Clinical significance of assessing autoantibody level in diagnostics of early and late fetal growth retardation

Abstract

Aim: to analyze diagnostic potential of early and late fetal growth retardation (FGR) based on examining significance of serum autoimmune antibody (АВ) level.Materials and Methods. A single center prospective cohort comparative study included 98 pregnant women: 79 with FGR (main group I) and 19 with physiological course of pregnancy (comparison group II). Depending on the time of manifestation, pregnant women with FGR were divided into 2 subgroups: early FGR (subgroup IA, n = 41) and late FGR (subgroup group IB, n = 38). All patients underwent venous blood sampling to determine the serum autoimmune AB level against 12 human self-antigens using the ELI-P-Test: for human chorionic gonadotropin antigen (hCG), DNA, β2-glycoprotein (β2-GP), collagen, fragment crystallizable of immunoglobulin G (Fc-IgG), insulin, thyroglobulin, S100 protein, surface antigen of germ cell and prostate (Spr), thrombocyte membrane protein (TrM), antineutrophil cytoplasmic antibodies (ANCA), and membrane antigen of glomerular cells (KiMS).
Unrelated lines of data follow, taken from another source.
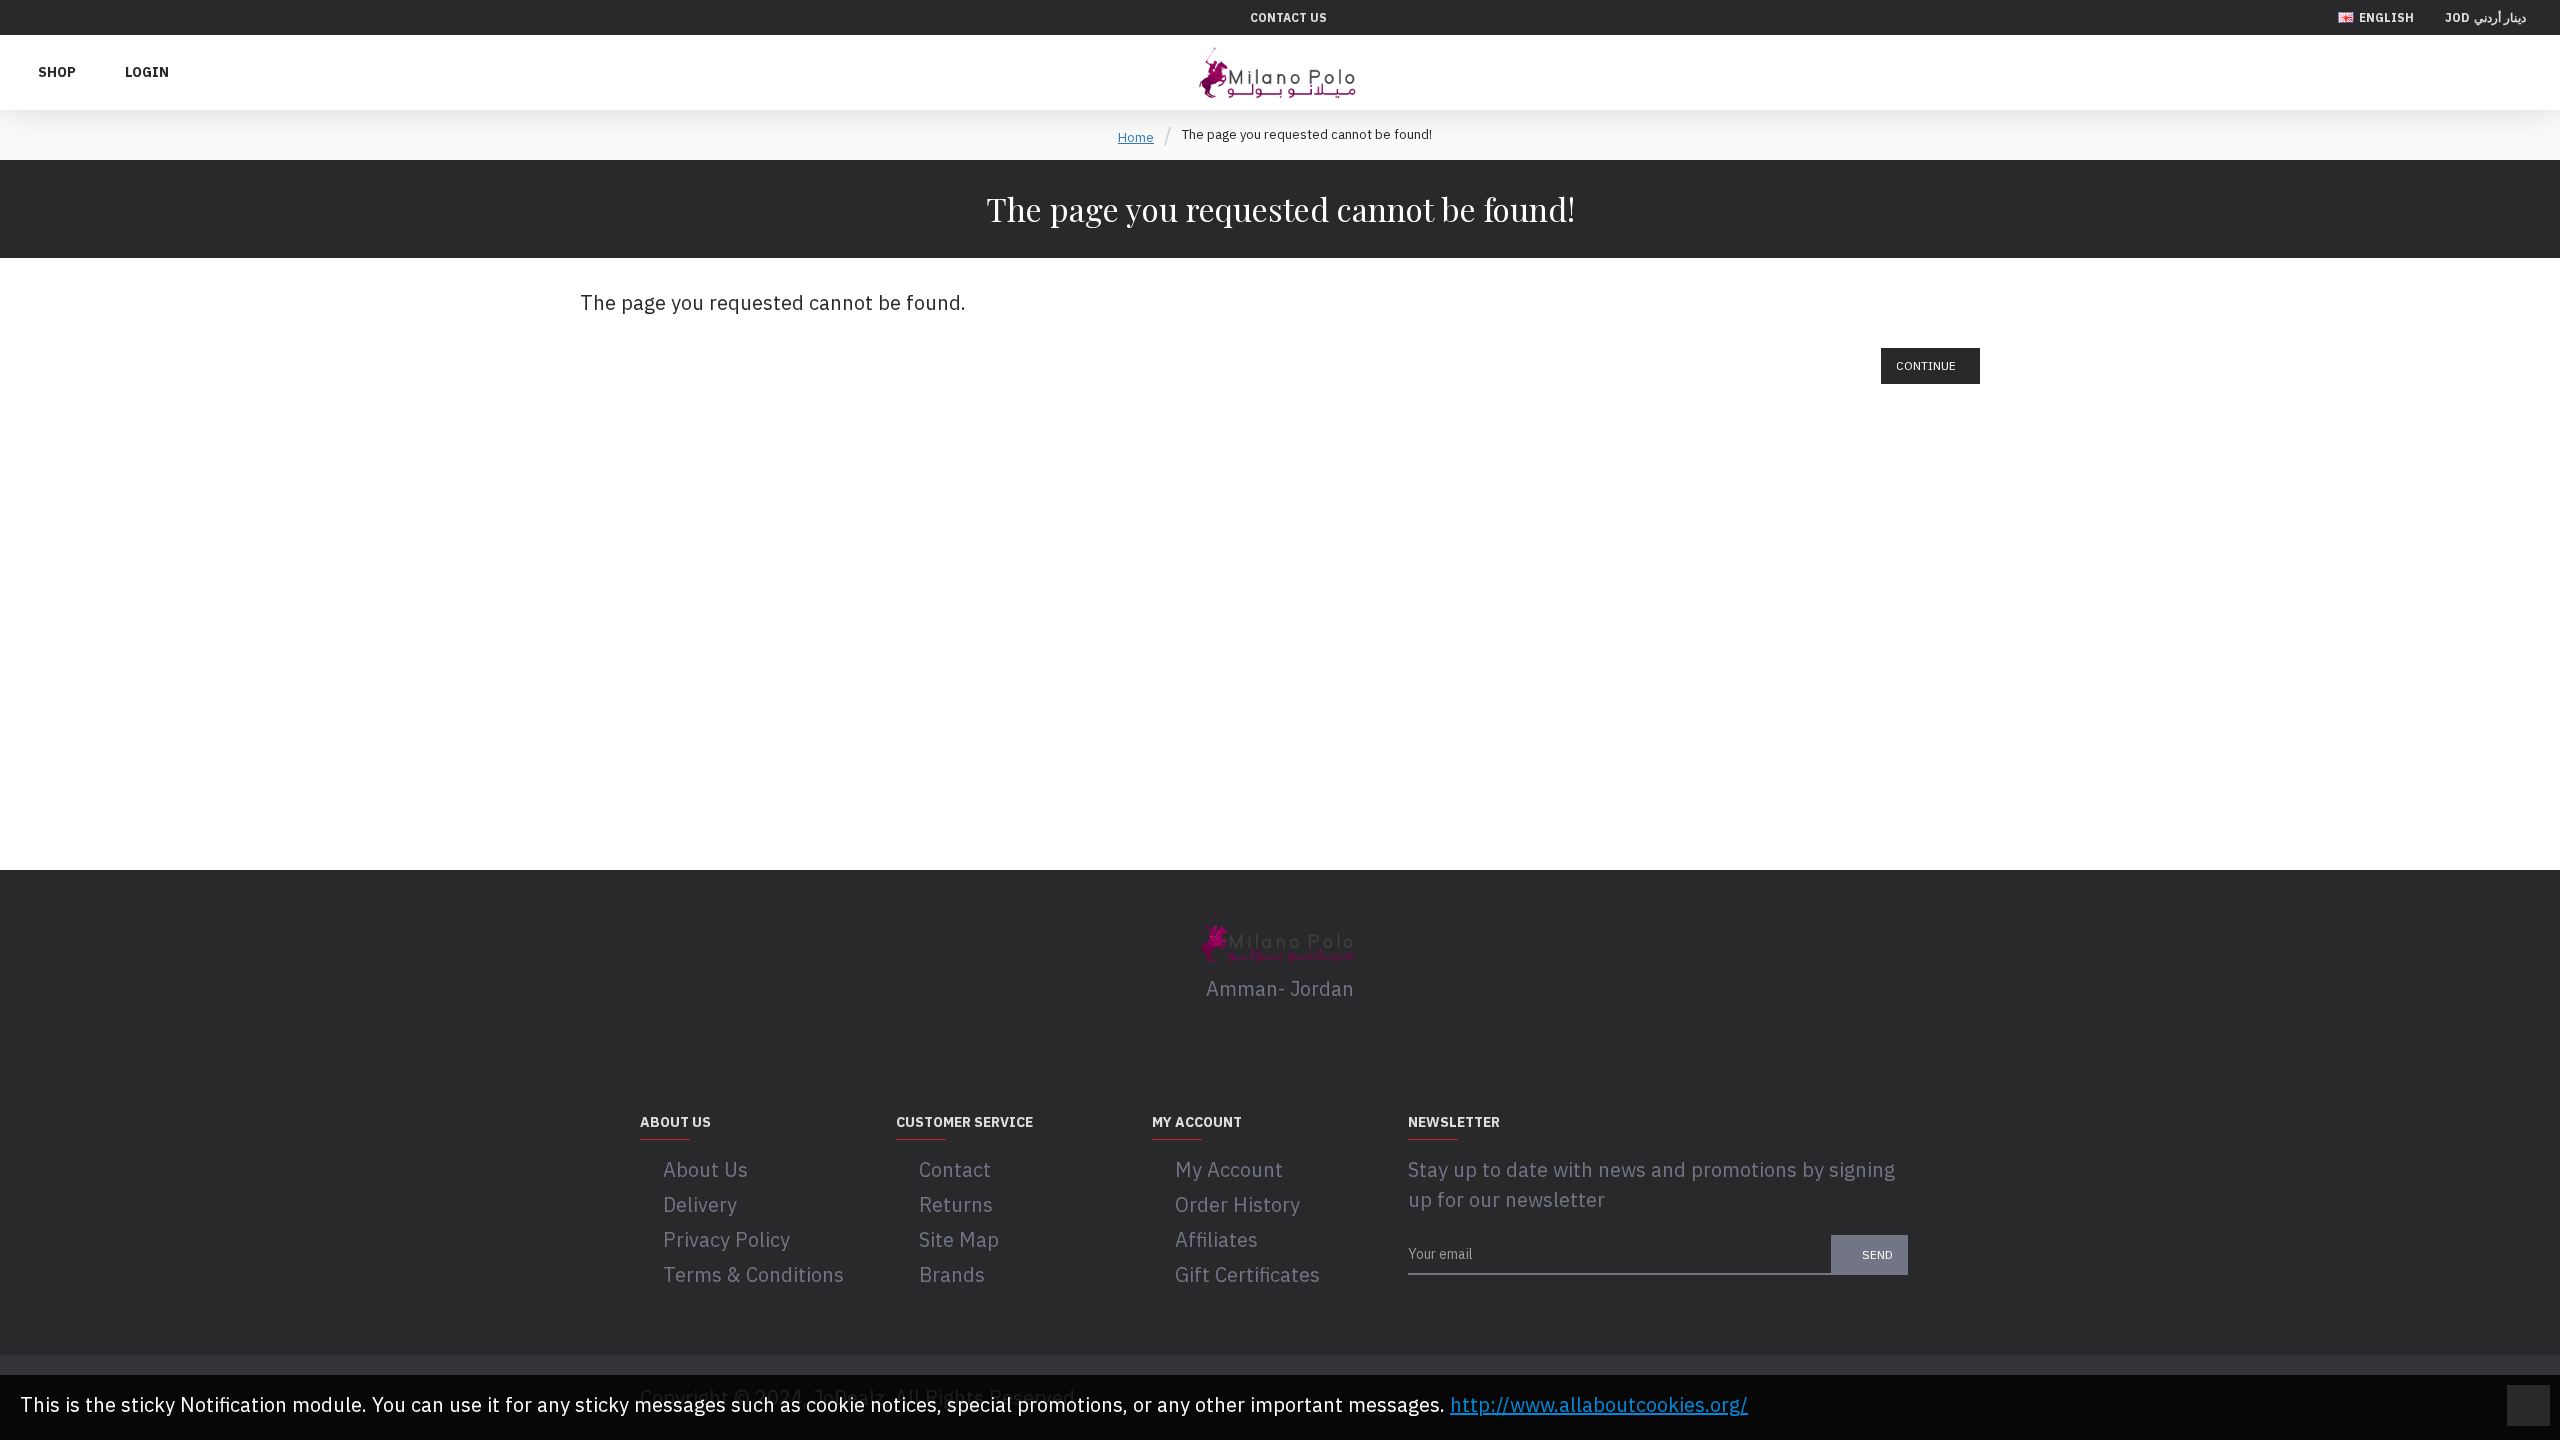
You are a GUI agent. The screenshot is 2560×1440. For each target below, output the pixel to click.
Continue (1926, 365)
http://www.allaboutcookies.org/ (1599, 1404)
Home (1136, 137)
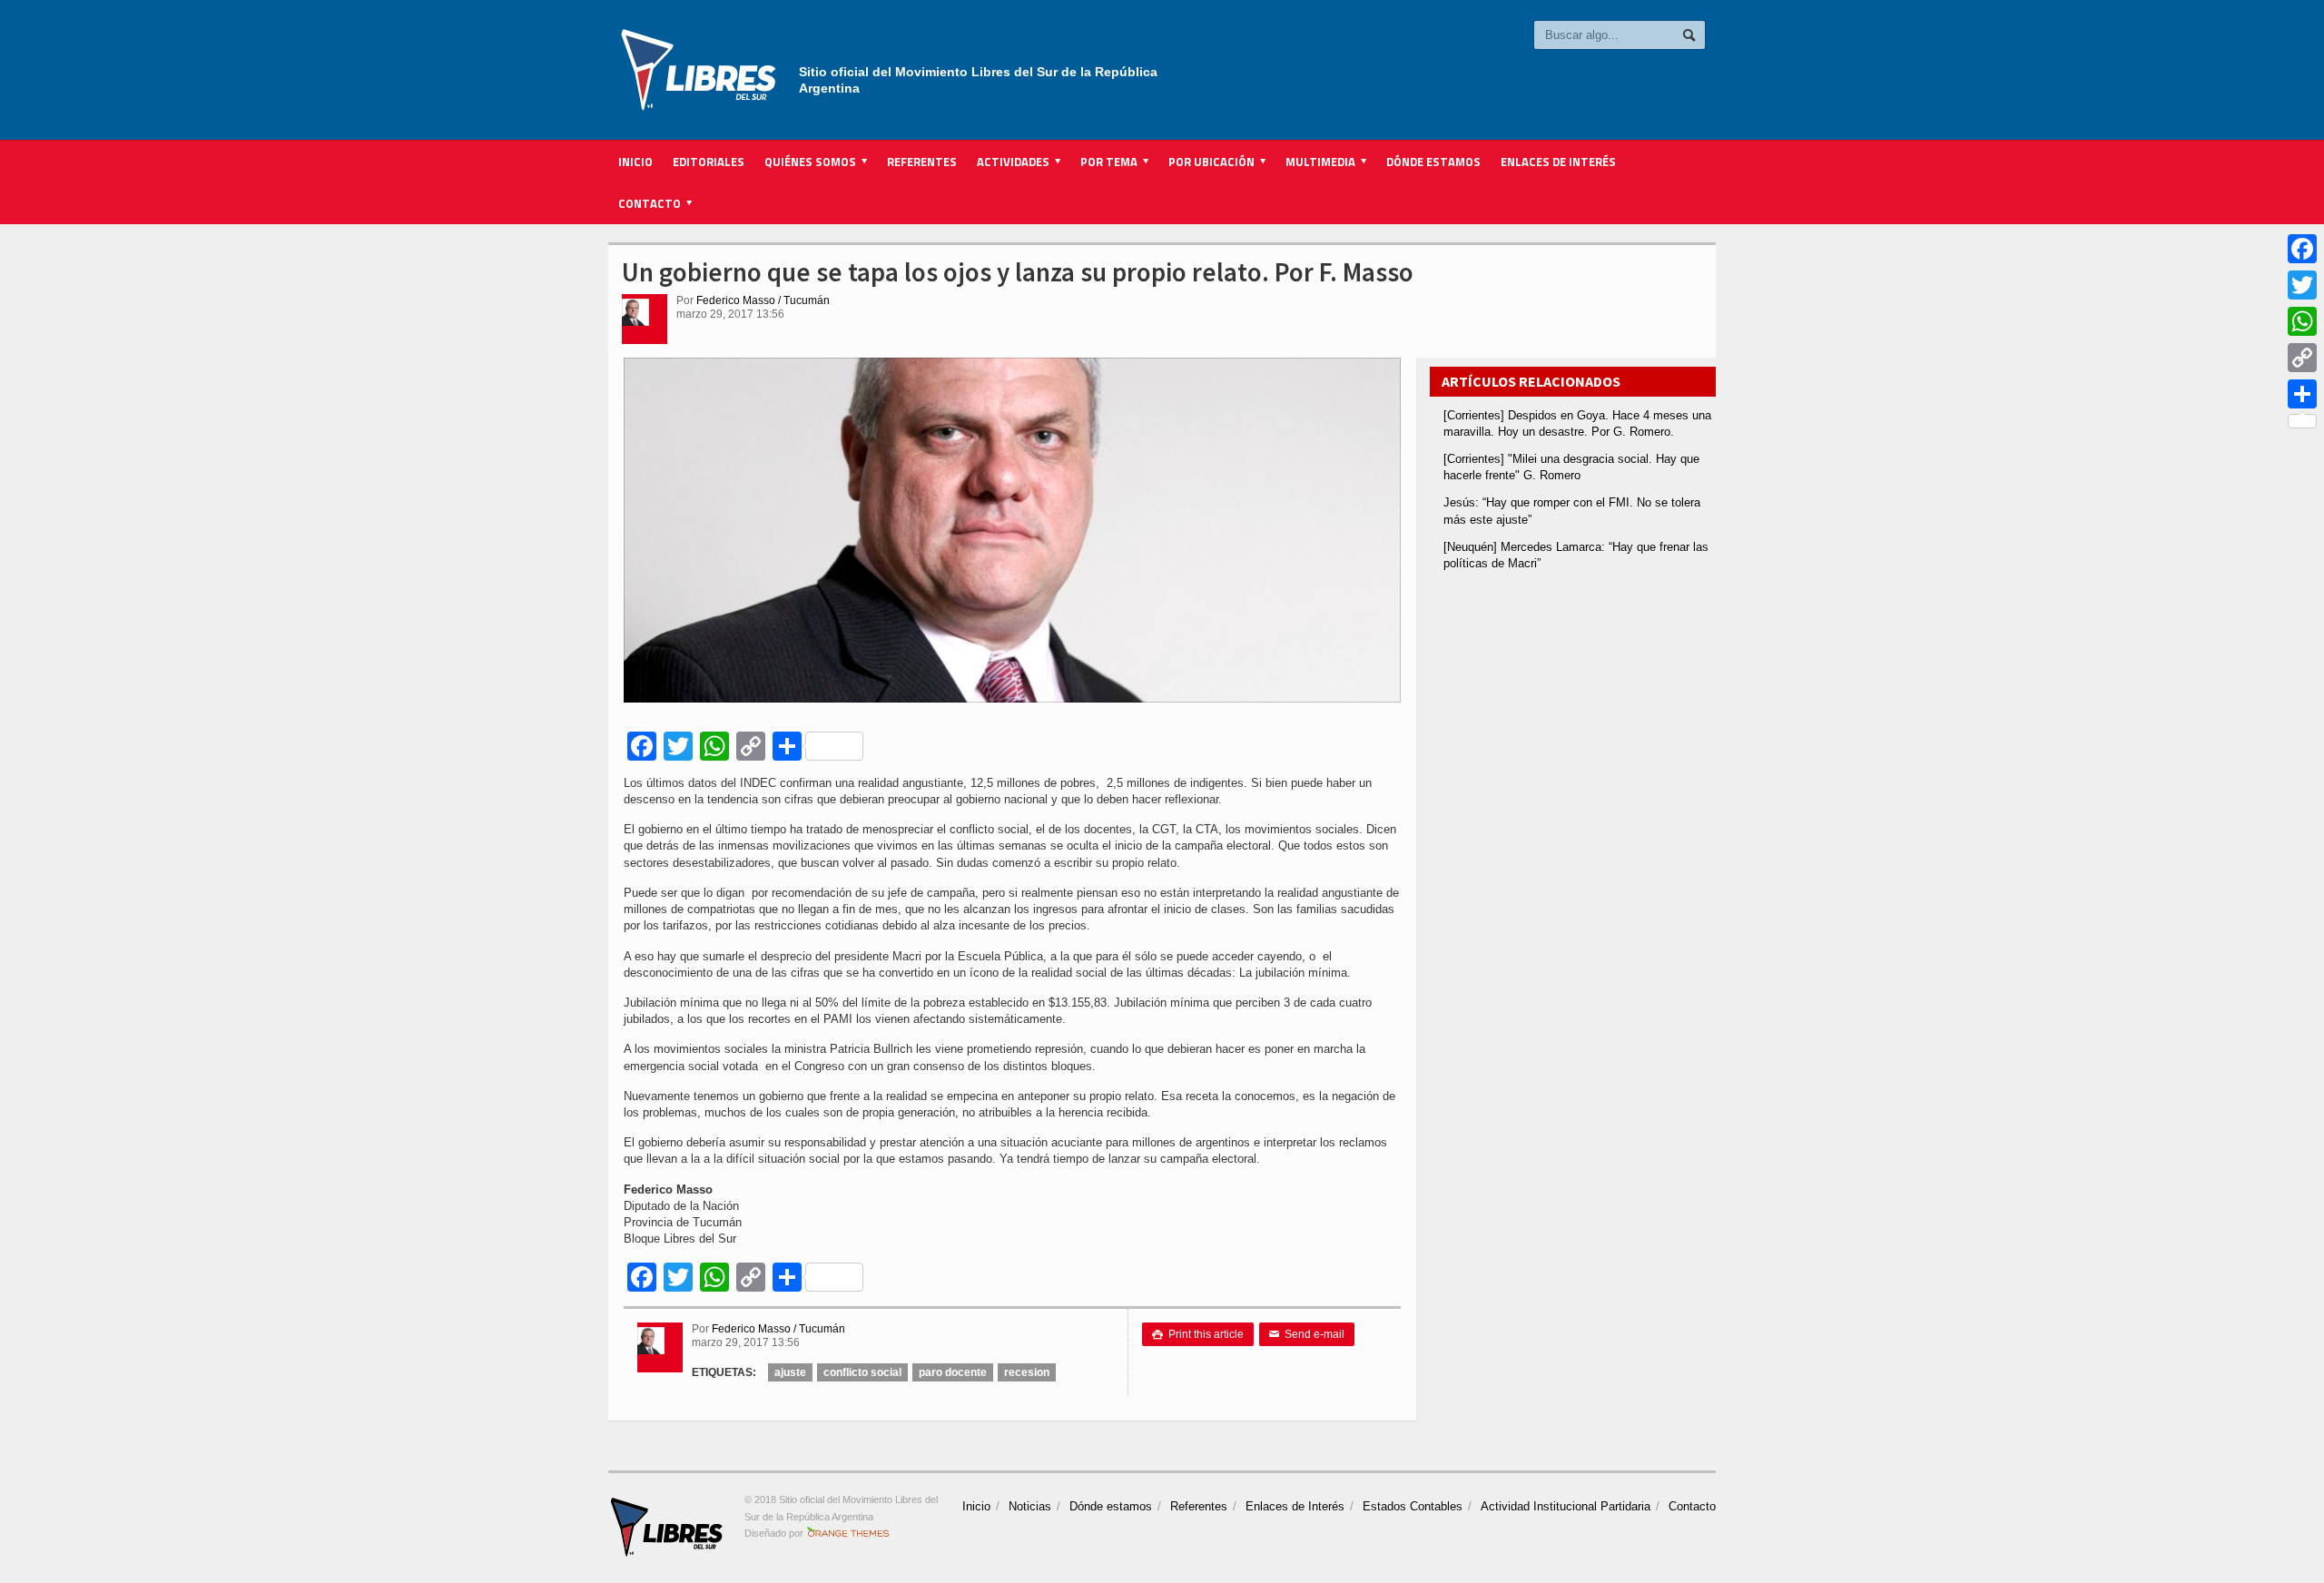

Venous blood sampling was carried out in the main group at the time of establishing FGR diagnosis (the third trimester of pregnancy in all cases): early manifested FGR – 29 [28; 31] weeks, late manifested FGR – 5 [33; 36] weeks, comparison group II – 33 [32; 35] weeks.Results. To diagnose early FGR, the level of the following autoimmune АВ was shown to be significantly increased against hCG, collagen, S100 protein, TrM, ANCA, KiMS (p = 0.037; р = 0.001; р = 0.013; р = 0.005; р = 0.003; p < 0.001, respectively), whereas late FGR was diagnosed based on measuring АВ against DNA, collagen, insulin, S100 protein (p = 0.002; p = 0.003; p = 0.010; p < 0.001, respectively).Conclusion. Detecting autoimmune antibodies has shown its informative importance in pregnant women with FGR, so that changes in serum autoantibody level may serve as a laboratory marker of early and late FGR.